#### [Prompt]
Nothing but the lines from the start of the records below through the line that has "The width and height of the screenshot is (234, 179)." should appear, each exactly as given.

Saved entries:
===============

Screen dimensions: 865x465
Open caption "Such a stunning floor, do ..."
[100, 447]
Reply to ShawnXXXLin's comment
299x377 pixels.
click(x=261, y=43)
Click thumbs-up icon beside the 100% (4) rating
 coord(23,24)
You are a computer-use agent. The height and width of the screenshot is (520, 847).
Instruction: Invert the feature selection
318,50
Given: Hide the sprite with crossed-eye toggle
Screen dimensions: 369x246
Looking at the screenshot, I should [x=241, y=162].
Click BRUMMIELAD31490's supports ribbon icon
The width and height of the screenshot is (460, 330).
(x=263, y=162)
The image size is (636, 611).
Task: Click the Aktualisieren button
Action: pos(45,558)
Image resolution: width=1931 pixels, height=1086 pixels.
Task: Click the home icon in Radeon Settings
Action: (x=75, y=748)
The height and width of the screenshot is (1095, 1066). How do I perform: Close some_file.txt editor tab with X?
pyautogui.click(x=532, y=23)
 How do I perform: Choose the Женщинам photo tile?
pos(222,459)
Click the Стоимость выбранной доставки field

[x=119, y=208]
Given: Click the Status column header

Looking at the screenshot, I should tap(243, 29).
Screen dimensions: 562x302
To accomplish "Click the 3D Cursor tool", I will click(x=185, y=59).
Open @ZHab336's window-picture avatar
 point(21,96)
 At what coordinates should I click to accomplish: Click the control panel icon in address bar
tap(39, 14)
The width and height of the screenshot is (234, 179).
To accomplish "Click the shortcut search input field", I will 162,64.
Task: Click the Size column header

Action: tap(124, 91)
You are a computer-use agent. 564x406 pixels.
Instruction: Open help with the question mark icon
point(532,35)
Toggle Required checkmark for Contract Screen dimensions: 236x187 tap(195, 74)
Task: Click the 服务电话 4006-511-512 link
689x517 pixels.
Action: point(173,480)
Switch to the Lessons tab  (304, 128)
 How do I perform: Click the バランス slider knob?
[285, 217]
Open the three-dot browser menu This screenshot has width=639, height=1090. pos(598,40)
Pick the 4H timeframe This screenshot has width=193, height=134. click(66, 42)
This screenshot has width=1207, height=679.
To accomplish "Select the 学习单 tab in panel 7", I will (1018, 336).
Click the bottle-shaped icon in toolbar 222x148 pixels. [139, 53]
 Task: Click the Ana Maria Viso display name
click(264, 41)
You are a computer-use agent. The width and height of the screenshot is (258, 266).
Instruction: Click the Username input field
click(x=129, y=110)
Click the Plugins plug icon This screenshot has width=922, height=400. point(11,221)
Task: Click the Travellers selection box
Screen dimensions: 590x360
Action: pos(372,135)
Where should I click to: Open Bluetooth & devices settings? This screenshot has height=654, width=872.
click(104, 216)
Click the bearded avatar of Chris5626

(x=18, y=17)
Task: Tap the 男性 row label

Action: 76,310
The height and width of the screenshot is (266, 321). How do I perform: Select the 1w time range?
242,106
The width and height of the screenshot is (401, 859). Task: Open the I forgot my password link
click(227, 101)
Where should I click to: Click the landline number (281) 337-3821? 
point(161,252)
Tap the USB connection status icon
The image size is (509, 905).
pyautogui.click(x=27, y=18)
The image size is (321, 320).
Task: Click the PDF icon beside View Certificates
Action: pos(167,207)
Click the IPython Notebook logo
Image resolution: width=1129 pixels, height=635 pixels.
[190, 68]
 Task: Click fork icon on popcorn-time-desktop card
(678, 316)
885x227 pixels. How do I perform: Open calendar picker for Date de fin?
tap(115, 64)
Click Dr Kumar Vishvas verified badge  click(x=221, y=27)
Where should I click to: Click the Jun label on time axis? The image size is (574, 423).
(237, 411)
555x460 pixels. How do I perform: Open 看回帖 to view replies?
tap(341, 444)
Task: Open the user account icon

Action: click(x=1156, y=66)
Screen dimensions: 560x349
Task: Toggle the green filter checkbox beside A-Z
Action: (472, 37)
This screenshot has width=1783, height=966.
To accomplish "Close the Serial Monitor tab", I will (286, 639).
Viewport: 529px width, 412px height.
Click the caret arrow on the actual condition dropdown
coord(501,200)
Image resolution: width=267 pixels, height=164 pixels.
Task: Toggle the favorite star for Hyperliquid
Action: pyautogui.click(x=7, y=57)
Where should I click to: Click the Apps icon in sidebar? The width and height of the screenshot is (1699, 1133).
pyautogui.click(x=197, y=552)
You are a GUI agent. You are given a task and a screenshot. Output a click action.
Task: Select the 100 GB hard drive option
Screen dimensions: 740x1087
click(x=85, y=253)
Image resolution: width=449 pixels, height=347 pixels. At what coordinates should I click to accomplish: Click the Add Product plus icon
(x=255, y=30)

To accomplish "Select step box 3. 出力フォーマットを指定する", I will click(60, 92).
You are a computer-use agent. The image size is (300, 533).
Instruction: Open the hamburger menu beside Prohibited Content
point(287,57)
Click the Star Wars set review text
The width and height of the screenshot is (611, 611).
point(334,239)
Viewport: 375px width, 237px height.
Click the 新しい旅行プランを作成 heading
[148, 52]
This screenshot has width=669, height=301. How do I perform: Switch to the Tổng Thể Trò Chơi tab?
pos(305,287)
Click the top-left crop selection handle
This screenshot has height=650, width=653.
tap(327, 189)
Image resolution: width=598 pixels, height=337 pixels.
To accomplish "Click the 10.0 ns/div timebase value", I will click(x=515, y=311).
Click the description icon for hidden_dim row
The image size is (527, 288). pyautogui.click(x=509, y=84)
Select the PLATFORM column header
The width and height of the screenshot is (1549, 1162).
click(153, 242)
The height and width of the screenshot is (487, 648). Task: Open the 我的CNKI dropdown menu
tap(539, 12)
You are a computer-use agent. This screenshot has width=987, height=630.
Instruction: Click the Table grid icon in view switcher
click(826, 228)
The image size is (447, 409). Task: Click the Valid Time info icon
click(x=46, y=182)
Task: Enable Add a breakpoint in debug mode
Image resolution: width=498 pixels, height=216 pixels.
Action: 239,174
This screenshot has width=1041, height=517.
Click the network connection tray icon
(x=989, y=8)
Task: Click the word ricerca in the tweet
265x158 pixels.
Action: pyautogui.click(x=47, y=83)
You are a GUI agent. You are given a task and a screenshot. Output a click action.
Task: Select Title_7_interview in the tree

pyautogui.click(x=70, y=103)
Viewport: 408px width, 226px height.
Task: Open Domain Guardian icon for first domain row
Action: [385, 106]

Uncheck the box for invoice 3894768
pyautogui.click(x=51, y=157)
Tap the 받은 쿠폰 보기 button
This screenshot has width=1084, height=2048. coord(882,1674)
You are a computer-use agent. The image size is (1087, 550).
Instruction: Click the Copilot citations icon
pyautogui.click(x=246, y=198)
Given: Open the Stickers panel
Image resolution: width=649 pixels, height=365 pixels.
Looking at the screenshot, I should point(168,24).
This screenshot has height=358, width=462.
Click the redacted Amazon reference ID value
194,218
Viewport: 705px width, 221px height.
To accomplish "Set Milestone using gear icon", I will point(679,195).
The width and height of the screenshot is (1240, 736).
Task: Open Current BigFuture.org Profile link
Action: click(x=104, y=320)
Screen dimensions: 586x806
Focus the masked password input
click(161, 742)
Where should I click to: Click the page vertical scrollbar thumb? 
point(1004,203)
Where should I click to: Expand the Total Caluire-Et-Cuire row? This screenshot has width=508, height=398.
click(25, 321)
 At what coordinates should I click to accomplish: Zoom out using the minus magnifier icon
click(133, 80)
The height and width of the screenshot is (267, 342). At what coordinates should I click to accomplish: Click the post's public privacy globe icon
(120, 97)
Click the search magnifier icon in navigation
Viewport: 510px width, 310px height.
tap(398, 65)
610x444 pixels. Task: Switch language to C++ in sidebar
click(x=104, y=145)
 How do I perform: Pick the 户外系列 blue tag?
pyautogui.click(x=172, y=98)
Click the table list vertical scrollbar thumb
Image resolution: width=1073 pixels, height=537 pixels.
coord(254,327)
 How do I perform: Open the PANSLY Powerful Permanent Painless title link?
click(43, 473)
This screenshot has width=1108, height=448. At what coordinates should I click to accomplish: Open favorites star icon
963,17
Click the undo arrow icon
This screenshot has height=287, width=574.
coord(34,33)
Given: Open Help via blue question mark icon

===============

#### [Your solution]
Screen dimensions: 865x465
Open caption "Such a stunning floor, do ..."
[100, 447]
Reply to ShawnXXXLin's comment
299x377 pixels.
click(x=261, y=43)
Click thumbs-up icon beside the 100% (4) rating
 coord(23,24)
You are a computer-use agent. The height and width of the screenshot is (520, 847).
Instruction: Invert the feature selection
318,50
Given: Hide the sprite with crossed-eye toggle
Screen dimensions: 369x246
Looking at the screenshot, I should [x=241, y=162].
Click BRUMMIELAD31490's supports ribbon icon
The width and height of the screenshot is (460, 330).
(x=263, y=162)
The image size is (636, 611).
Task: Click the Aktualisieren button
Action: pos(45,558)
Image resolution: width=1931 pixels, height=1086 pixels.
Task: Click the home icon in Radeon Settings
Action: (x=75, y=748)
The height and width of the screenshot is (1095, 1066). How do I perform: Close some_file.txt editor tab with X?
pyautogui.click(x=532, y=23)
 How do I perform: Choose the Женщинам photo tile?
pos(222,459)
Click the Стоимость выбранной доставки field

[x=119, y=208]
Given: Click the Status column header

Looking at the screenshot, I should tap(243, 29).
Screen dimensions: 562x302
To accomplish "Click the 3D Cursor tool", I will click(x=185, y=59).
Open @ZHab336's window-picture avatar
 point(21,96)
 At what coordinates should I click to accomplish: Click the control panel icon in address bar
tap(39, 14)
The width and height of the screenshot is (234, 179).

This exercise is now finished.